Outside of specialist repositories, most transition material converted to text through OCR is still offered in PDF or HTML. Both give us very weak access to the structure of the information. The SGML community has been arguing for years that we need the rich markup facilities that SGML provides, and that this will aid analysis of the text in new and exciting ways, allowing, for example, citation linking. It is interesting to see the progress made by the eLib Open Journal Framework project [17], and others, in analysing PDF files to provide this sort of support. It can apply as much to HTML files; the project uses the concept of the external linkbase (the link as an externally authored rather than embedded resource). It is never 100% effective, however, and SGML would provide a much more accurate, systematic capability. SGML has frightened most of us with its complexity; perhaps XML will provide a richer alternative to HTML in structuring these resources, with less of an entry barrier than SGML proper.

Making the transition for maps (see the eLib Digimap project [18]), images (see HELIX [19]), audio and video (see PATRON [20]) into the digital world raises many further issues, not least the much greater complexity of rights issues in these areas (complex enough for printed text!). But assuming appropriate rights have been negotiated, many further hurdles confront us, particularly in indexing and metadata, in content-based searching, and even in simple presentation. Standards in many of these areas are inadequately developed, and too often ignored.

Transition resources allow us to slightly reduce reliance on physical libraries on the one hand, and provide vastly increased access and often new modes of analysis on the other.

It would be good if we could report that new digital resources (whether expressly created as digital or created in parallel with print, etc.) were free of many of the problems in this digital world. But at present, the increased freedom from media constraints in the digital world seems to make things worse, not better (from an integration point of view). Individual resources are designed for a particular use and IT context, with a bit of specialisation, differentiation and branding thrown in, but with little thought for the user who needs to access many such resources. So there is an increasingly wide range of digital resources, from formally published electronic journals and (increasingly) electronic books, through databases and datasets in many formats (bibliographic, full text, image, vector/map, audio/video, statistical and numeric datasets).
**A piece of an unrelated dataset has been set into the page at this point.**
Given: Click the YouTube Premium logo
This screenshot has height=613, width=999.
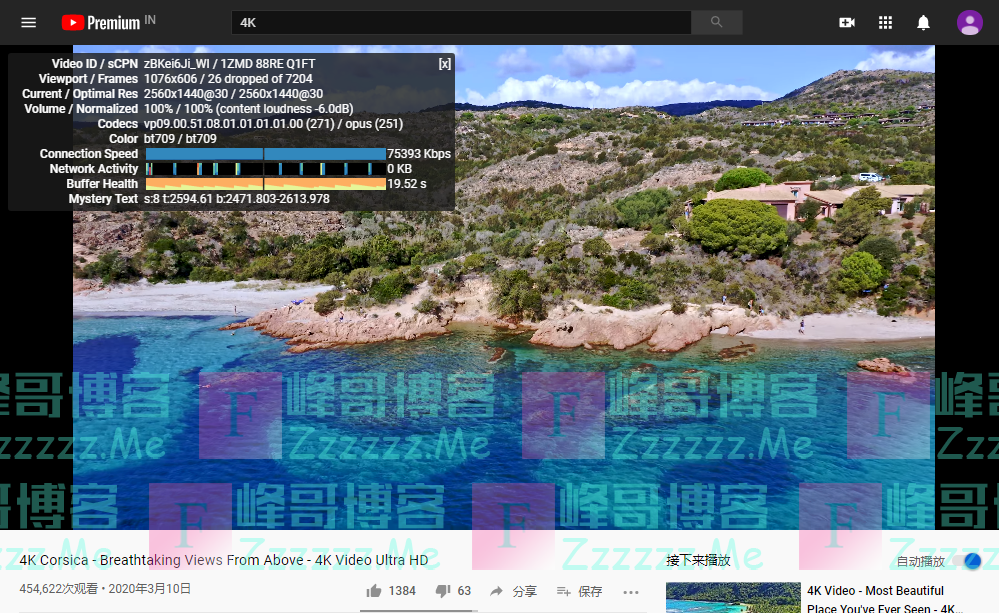Looking at the screenshot, I should click(101, 22).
This huge array of datasets is a problem because it tends to assume, but not contain or even formally specify, an access method. We need to decide on the access methods from contexts which are available now but which may not be so even in the medium term future. The object-oriented world of digital objects, packaging the data resources and the access or processing method as an entity (particularly where machine independent code is used for the access methods) holds out the best hope for resources of the future.

Technology and architectures

MODELS

It's worth mentioning, at this point, the eLib Supporting Studies project Moving towards Distributed Electronic Libraries (MODELS) [21]. Through a series of workshops, this project has been tackling architectural issues in digital libraries. Perhaps best known outside the UK was the second MODELS workshop (URL), which was also the first Dublin Core (DC) workshop outside the US, and which started the development of the DC syntax and came up with the Warwick Framework.

Recently, MODELS workshops have been elaborating the MODELS Information Architecture (MIA). A diagram from a presentation on MIA by Lorcan Dempsey illustrates some of these incompatibility and integration issues.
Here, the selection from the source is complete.